Category Archives: queensland

Inland to Bathurst Heads

It’s 10th June, Richard’s birthday.   We drive inland from Endeavour Falls along Battlecamp Road.   The red dirt is back.

The landscape has changed.  It’s the opposite to the rainforest.  The red roads gradually turn yellow as we drive through the low growing scrub and splash through the Normanby River creek crossing.

Old Laura homestead still stands.  A wide verandah tin and timber house, an old well, workers’ housing and the old forge remain.    The house is protected with chicken wire, to keep out tourists and perhaps the wildlife.  It must have been a hard existence living here in the heat, eking a living from the land.

Steel grey ant hills dot the country as we drive on from Laura.  This is national park land.  New regulations require all campsites to be prebooked online or by telephone.   This is bureaucracy at its best.   It’s totally impractical in an area with no mobile reception, public telephones or wifi.    It’s not in the spirit of bush camping to plan ahead and book the week in advance from Cooktown.   Plans have to change when a closed road, a vehicle repair or a fascinating side track delay the camper.   We shrug.  We will look outside the national park for our spot tonight.

The Kalpower River crossing is wide and flat, water tumbling down on the rocks below.  We drive on corrugated public roads through aboriginal freehold land.  The ant hills grow as tall as the scrubby trees.  Sculpted and impassive they look like druids’ standing stones dotted across an ancient woodland.  Wild horses gallop away as we pass.

There are two options when we cross the Marrett River, through the water or on a rough timber bridge, a few tree trunks slung across bank to bank.  Taking the bridge, we wonder if it will be strong enough to take the weight of the car.   Just to be sure we stall the engine as we cross and spend a few moments gazing down at the river, proving the bridge is strong.

Olive tells us tales of the old Kalpower homestead that is nearby.   It must be deep in the bush now, because our search is in vain.  There are no signs of habitation except an old Bedford truck that gave up the ghost many years ago.

Further down the road,a muddy four wheel drive approaches us, containing two young men.   Don’t bother trying to get to Bathurst Heads, they say.  They have been bogged down in a mud hole for three days and have had to winch themselves out.  The road is impassable.

We make do with a campsite just off the road, towards the river.  It’s a rough, scrubby spot.  Max heads off to the river to fish.   We make camp and get a fire started.

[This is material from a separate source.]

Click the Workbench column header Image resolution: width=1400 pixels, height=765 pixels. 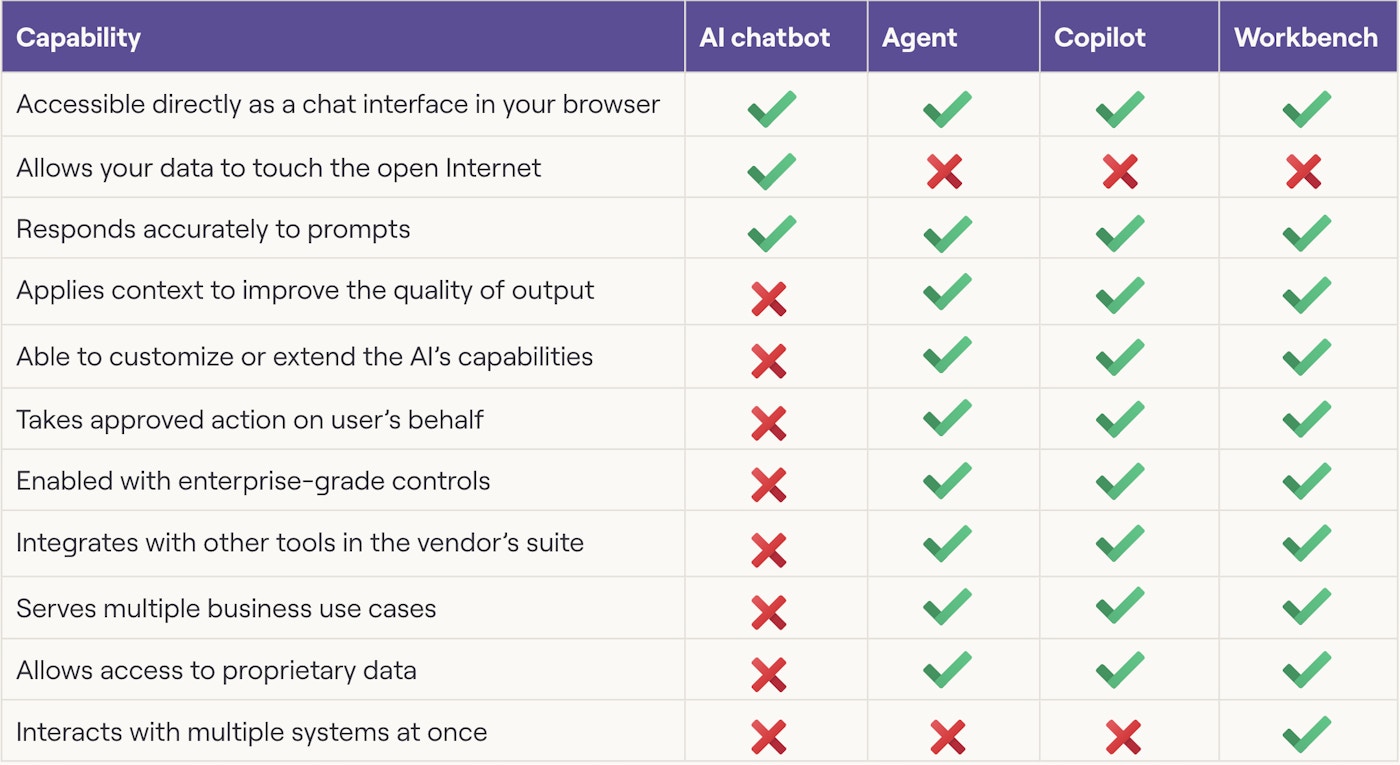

Richard, Dom and Beryl head down to the river to see how the fishing is going.  Richard, axe in hand, ready to fight off any crocodiles who may make their home here.  This morning we heard a crocodile story from the owner of the campsite.  A man was fishing in the river near the campsite and was grabbed by a four metre crocodile.  They had never seen one in that area before.  Male crocodiles have to find their own territory and move out into new areas as the population increases.

Rich and Max and axe

Luckily, the axe is not needed.   Max catches a lovely Mangrove Jack and a Bream, and Dom another Mangrove Jack.  The fish are cooked on the campfire for dinner.   The delicate taste of the fresh fish is better than any haute cuisine.

The mosquitoes are vicious.  Long trousers and sleeved shirts are essential.   They force an early retirement to our beds, after a fine ginger beer scone dessert, cooked for Richard’s birthday by chef Howard.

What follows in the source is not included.